I'm liking Kona so far ... But that. Could change have not been to kuaui or Maui 


Sent from my iPhone using Tapatalk


----------



## DeniseM (Mar 6, 2016)

Solski said:


> I'm liking Kona so far ... But that. Could change have not been to kuaui or Maui
> 
> 
> Sent from my iPhone using Tapatalk



Just to clarify, "Kona" is a city on the Big Island of Hawaii.  If you are thinking about buying a timeshare, you should absolutely rent on Maui and Kauai first.  All the islands have very different "personalities."


----------



## Solski (Mar 6, 2016)

DeniseM said:


> If you look under your name on the left, you will see that it still says "guest."
> 
> 
> 
> ...




My  profile said member since 2/7 ??


Sent from my iPhone using Tapatalk


----------



## Solski (Mar 6, 2016)

Big question is having timeshares cost effective way to vacation.  I ask because I have rented condo in Hawaii 2 bedroom at very reasonable rates.   You guys have made me think especially regd. flexibility .  I may it be as flexible as i thought.   Flying out of Alaska is expensive and I always book flights first when a "deal" comes along ...  Also I was wrong 2 stars can be good  truthfully I don't like the 4-5 star places as they tend to be more expensive 


Sent from my iPhone using Tapatalk


----------



## DeniseM (Mar 6, 2016)

Solski said:


> My  profile said member since 2/7 ??
> 
> 
> Sent from my iPhone using Tapatalk



Yes, but _you_ have to change it in your User CP - or it will continue to say "guest" under your name.


Here are some reasons for owning in Hawaii (vs trading or renting.)

-You want to own at a specific resort, and the rental rates there are significantly higher than the maintenance fee.

-You want to have the owner's right to book high season weeks.

-You want to buy a deed with a guaranteed view - like Ocean Front or Ocean View.​
Let me give you an example:  At the Westin Ka'anapali on Maui, the 2 bdm. ocean front maintenance fee is about $2,400.  High - right?  

But to RENT a 2 bdm. ocean front unit there it is $4,300-$4,500.

However, if you are happy with a lower to mid-range resort, you can often rent for about the same price as the maintenance fee, especially off season.  

I recommend that you continue to rent, and visit Maui and Kauai, until you really know what your preference is.

*We bought a 2 bdm. Ocean View at the Westin Ka'anapali on Maui, and really liked it there, until we discovered Kauai, where we bought 7 ocean front units, at a mid-range resort for pennies on the dollar and free.  

You really just don't know, until you test drive the other islands.


----------



## Harry (Mar 8, 2016)

DeniseM said:


> Just to clarify, "Kona" is a city on the Big Island of Hawaii.  If you are thinking about buying a timeshare, you should absolutely rent on Maui and Kauai first.  All the islands have very different "personalities."

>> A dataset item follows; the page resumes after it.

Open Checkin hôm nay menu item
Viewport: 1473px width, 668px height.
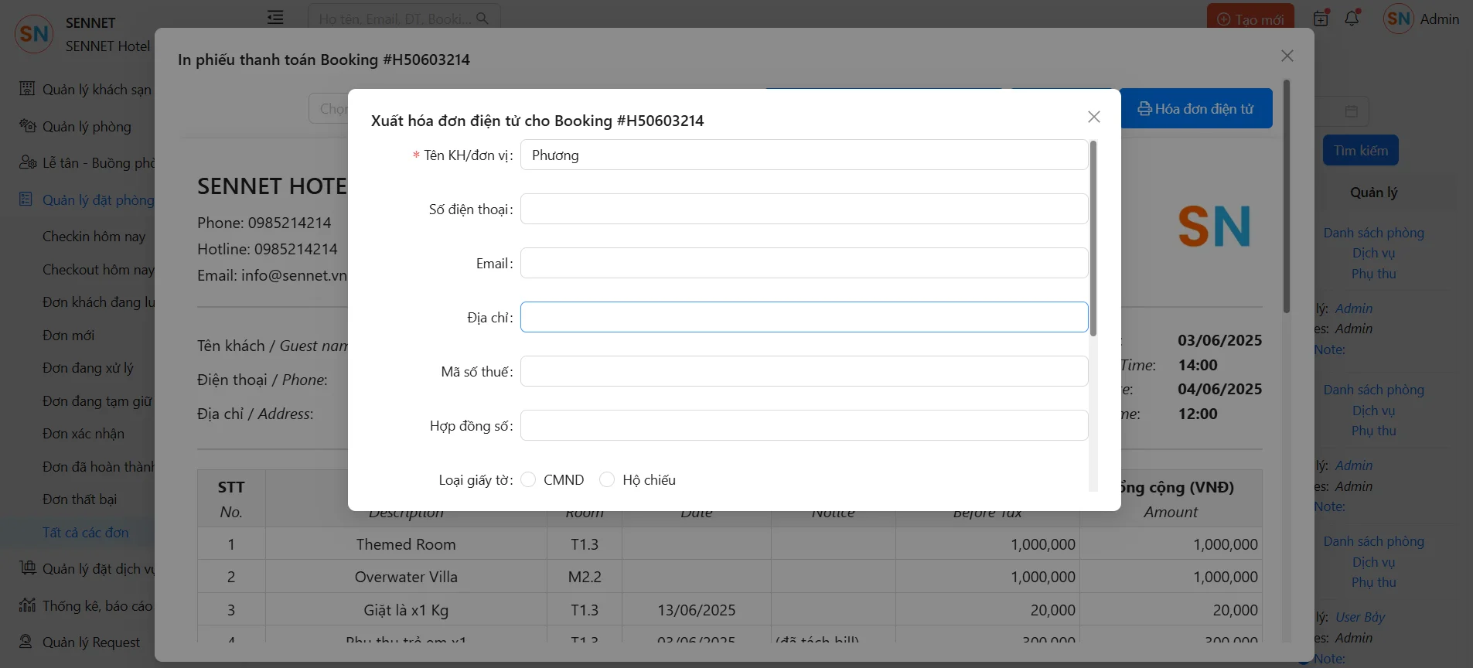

Actually Kona is one of the 9 Regions on The Big Island. Kailua, Kona, is the town.

Solsky, we love the Big Island and have been going there for 20 years. We just returned.  It is my favorite island with the active volcano and the different climate zones. I agree with Denise that you need to check all islands before choosing. My question is what is my second favorite. Toss up Mauai and Kauai?

Harry


----------



## taterhed (Mar 8, 2016)

Please don't rule out Kauai until you've been...and that means both sides (North and South) of the island.  

 Do yourself a favor...get a sampler platter and visit them all!


----------



## NateB (Oct 3, 2022)

DeniseM said:


> Yes, but _you_ have to change it in your User CP - or it will continue to say "guest" under your name.
> 
> 
> Here are some reasons for owning in Hawaii (vs trading or renting.)
> ...


If I own at Westin Ka'anapali on Maui, can I reasonably expect to rent a unit for the market rental rate if I am not going to use it? What recommendations do you have for ownership on Kaui? I own 1 South African week in the RCI points system and 1 Hilton Head week in the RCI weeks system. I am looking to add more to my timeshare portfolio as I am a digital nomad and travel extensively.


----------



## ScoopKona (Oct 3, 2022)

Re: The Hawaiian islands

Big Island was the first island we visited. Prior to visiting Big Island, our retirement plan was to 1) Retire early; 2) Open up a brewpub somewhere on the Oregon coast

After visiting we scrapped those plans and decided to move here instead. My wife insisted that we check out all the other islands, except Oahu. Because we know that we don't want the city/traffic/crowds. (I get it that you can get away from the city. But it's always there.) Every visit, we said, "That was nice. But we like Big Island better." It took me five years to find a place that checked all our boxes. So our "get to know the islands" visits wasn't a waste of time. But we could have just kept coming to Big Island and made connections here.

If you came the Big Island and said, "Yeah. This place. This place right here." Then you can probably just buy two consecutive every other year weeks at the Kona Coast or similar and never look back. Drop by my farm if you do.

Re: Timeshares

I agree with the sentiment that buying a Hawaii week to trade is sub-optimal. You will always be trading down. (If you look at it from a "what did I pay for my maintenance fee compared to what I'm getting" standpoint.)

My calculus for trading is "How many weeks can I wring out of my single maintenance fee." The answer this year is "three." The answer has never been less than two and has been as much as five. Five weeks of vacation from a single week of timeshare. It can be done. That's the kind of trader I'd be looking for.


----------